>>

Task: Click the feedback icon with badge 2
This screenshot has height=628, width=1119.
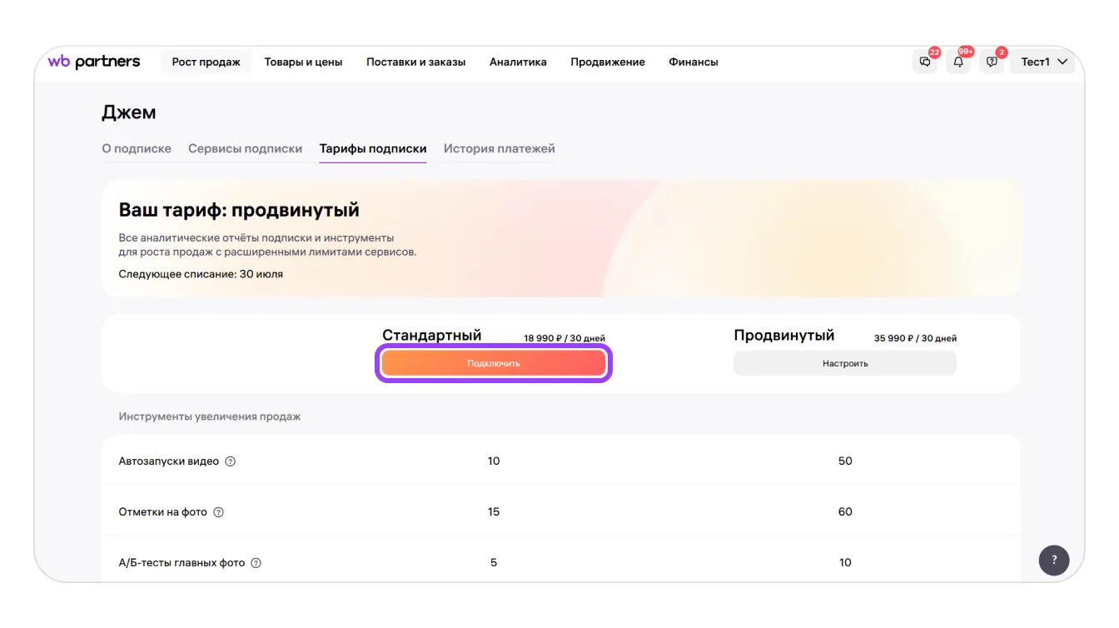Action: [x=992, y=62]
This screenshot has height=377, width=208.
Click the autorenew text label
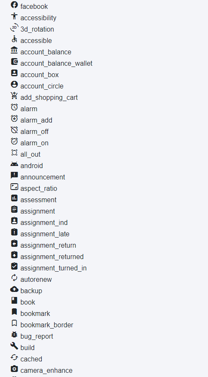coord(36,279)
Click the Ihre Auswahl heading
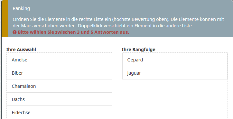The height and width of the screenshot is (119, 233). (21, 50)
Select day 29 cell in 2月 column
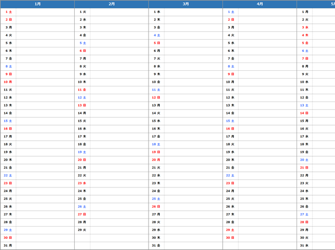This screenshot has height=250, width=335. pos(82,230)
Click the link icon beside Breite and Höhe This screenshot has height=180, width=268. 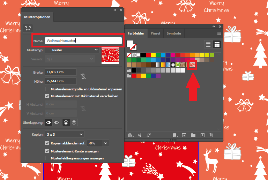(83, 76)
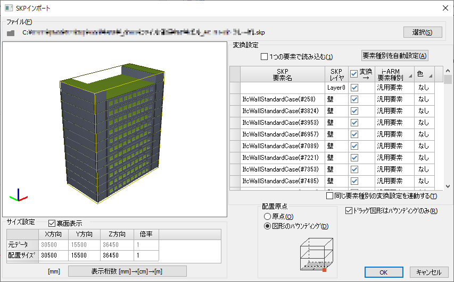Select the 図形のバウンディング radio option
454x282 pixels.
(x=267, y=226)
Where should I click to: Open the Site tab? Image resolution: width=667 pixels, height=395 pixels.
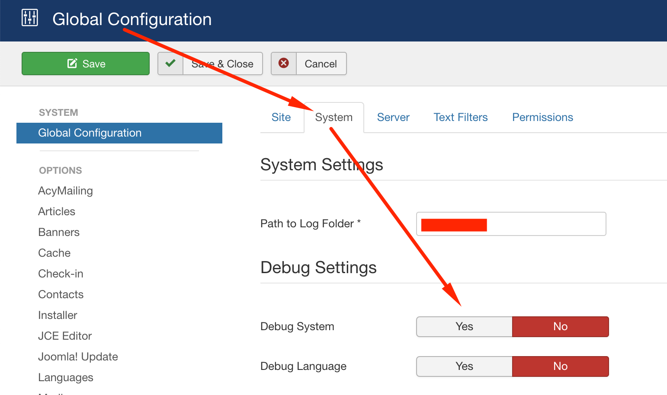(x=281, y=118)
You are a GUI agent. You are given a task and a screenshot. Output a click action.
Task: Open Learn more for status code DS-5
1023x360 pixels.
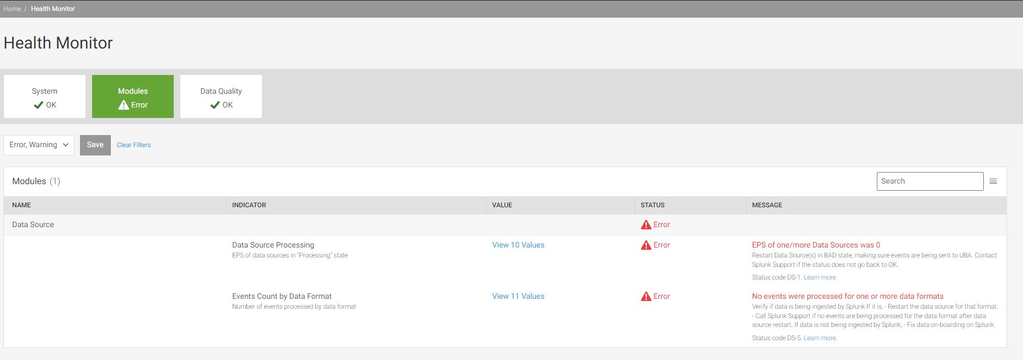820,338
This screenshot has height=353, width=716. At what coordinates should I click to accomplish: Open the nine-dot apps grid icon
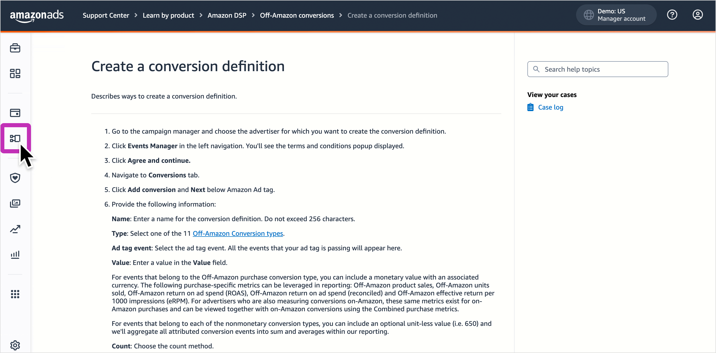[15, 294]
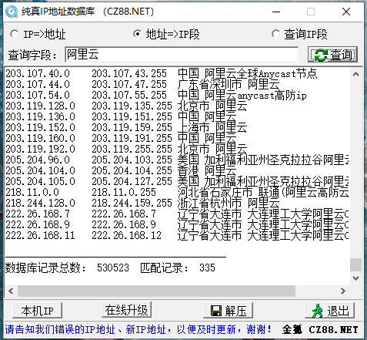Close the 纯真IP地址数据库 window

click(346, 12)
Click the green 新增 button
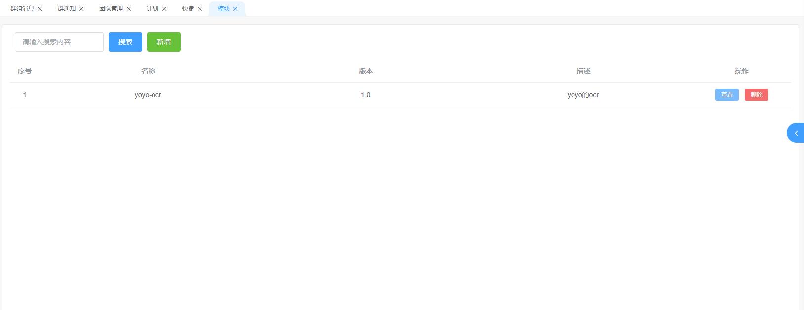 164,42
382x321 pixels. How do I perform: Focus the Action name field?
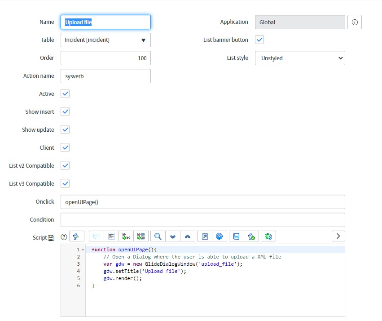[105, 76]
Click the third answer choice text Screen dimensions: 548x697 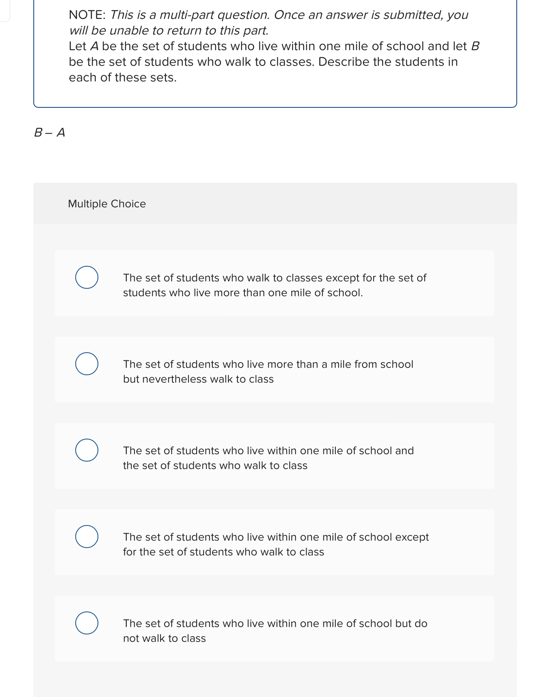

<<

**Assignment:**
Write out, word for word, only the lines from the one containing "382x321 pixels. How" to the end of the data above; the pictures stay out.

**Exercise response:**
382x321 pixels. How do I perform: Focus the Action name field?
[105, 76]
Click the third answer choice text Screen dimensions: 548x697 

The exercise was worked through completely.